### WORK TASK
Nothing in the data may be altered, so output all of it exactly.

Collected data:
Start of Block

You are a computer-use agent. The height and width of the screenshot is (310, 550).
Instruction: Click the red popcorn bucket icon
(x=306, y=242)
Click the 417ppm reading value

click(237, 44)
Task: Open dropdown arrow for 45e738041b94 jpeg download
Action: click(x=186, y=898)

End of Block

### ANSWER SECTION
You are a computer-use agent. The height and width of the screenshot is (310, 550).
Instruction: Click the red popcorn bucket icon
(x=306, y=242)
Click the 417ppm reading value

click(237, 44)
Task: Open dropdown arrow for 45e738041b94 jpeg download
Action: click(x=186, y=898)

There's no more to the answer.